Ou seja, é mito que o PIM não seja baseado em mão de obra qualificada. É verdade, como me alertou Celso, que as indústrias do PIM promovem, elas próprias, intensos programas de qualificação profissional ou incentivos diversos aos estudos de seus trabalhadores.

O Brasil não é mesmo para amadores. Muitas críticas contra o programa ZFM emergiram muito facilmente sem fundamentação. Buscar e apresentar as provas contra as inverdades dão mais trabalhos do que críticas aos ventos e envolve enfrentar preconceitos e discursos prontos. Desde meu primeiro dia em Manaus, em uma visita técnica ao Celso, na empresa que ele dirigia, não me faltaram argumentos de que os estudos de uma equipe de pesquisadores independentes que eu coordenava levariam a desvendar as verdades.

Não passou despercebido que, sem o PIM, a renda per capta média de Manaus, e mesmo de todo o Estado do Amazonas, seria a metade. Muito provavelmente aqueles 500 mil empregos diretos, indiretos e induzidos, gerados pelo programa, não existiram. Nenhuma outra atividade seria capaz de tanto.

Imagine o desmonte de todo esse parque industrial e migração de toda essa população ou para outros estados, ou floresta adentro para desmatar. Em tempos de fragilidade economia, de dificuldade de geração de emprego e de desafios climáticos, não resta dúvida da irresponsabilidade daqueles que defendem a extinção da ZFM.

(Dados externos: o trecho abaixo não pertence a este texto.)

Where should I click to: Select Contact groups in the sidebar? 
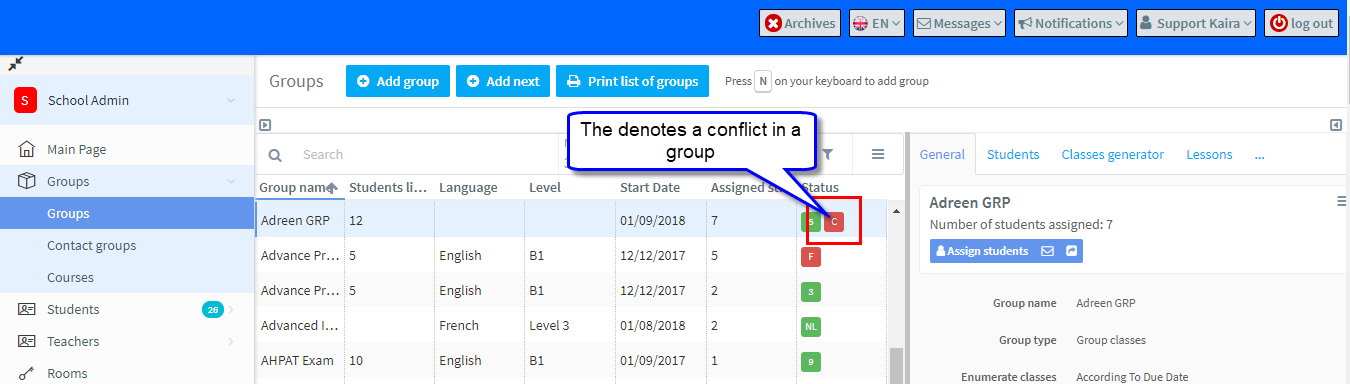click(x=91, y=245)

Claro, Celso também sabia que era preciso mudar o modelo ZFM. E isso não é novidade para nenhum empresário que atua na região; nem para suas entidades de classe. Mas, como mudar? O que mudar? Celso tinha ideias importantes para isso. Atuamos em conjunto para pensarmos em como promover a bioeconomia, a biotecnologia e a sociobiodiversidade a partir do PIM, em como diversificar o próprio PIM.

Mais uma vez, é mito achar que empresários e lideranças como a do Celso estavam acomodados na sua zona de conforto e defendendo a perpetuação do modelo atual. Celso queria mudanças em prol de mais desenvolvimento para a região Norte.

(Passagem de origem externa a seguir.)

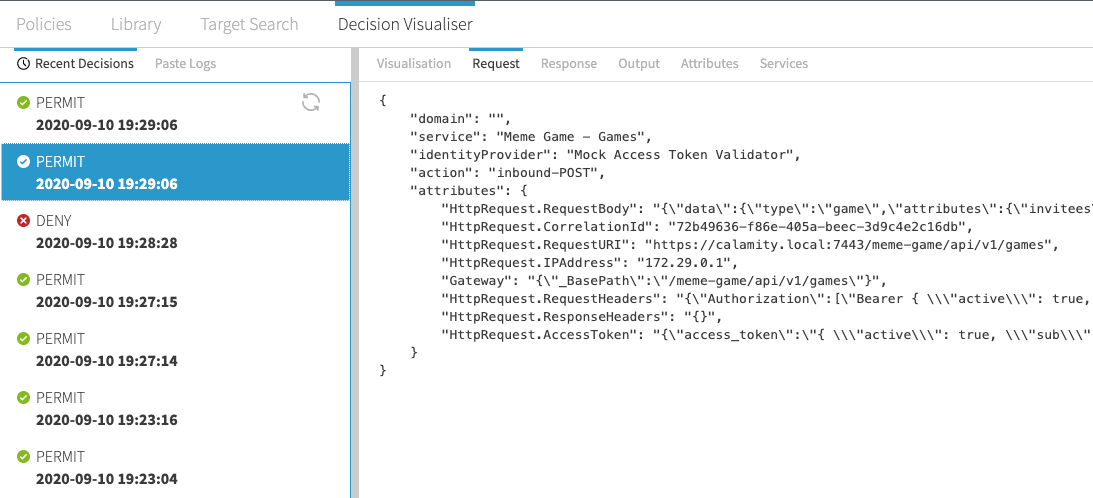
Task: Click the clock icon beside Recent Decisions
Action: click(23, 64)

Os mitos chegam na agenda de reforma tributária. Nenhum empresário, e o Celso era um deles, coadunam com o caótico sistema tributário brasileiro. Celso, com um especialista de alto nível em tributação da ZFM, desejava também simplificações tributárias, redução de litigiosidade, redução de incertezas jurídicas que comprometem os investimentos e a criação de empregos etc. A verdade é que todo empresário defende a reforma do sistema tributário brasileiro. Celso não era exceção à regra. Mas, a reforma não poderia ser geradora de mais incertas.

Celso deixa saudades. Seus conhecimentos estarão permanentemente presentes entre todos nós. Ele me ensinou muito sobre o programa ZFM. E tenho certeza de que seus conhecimentos e sua defesa do desenvolvimento sustentado do estado do Amazonas seguirão com todos nós. Saudades, amigo.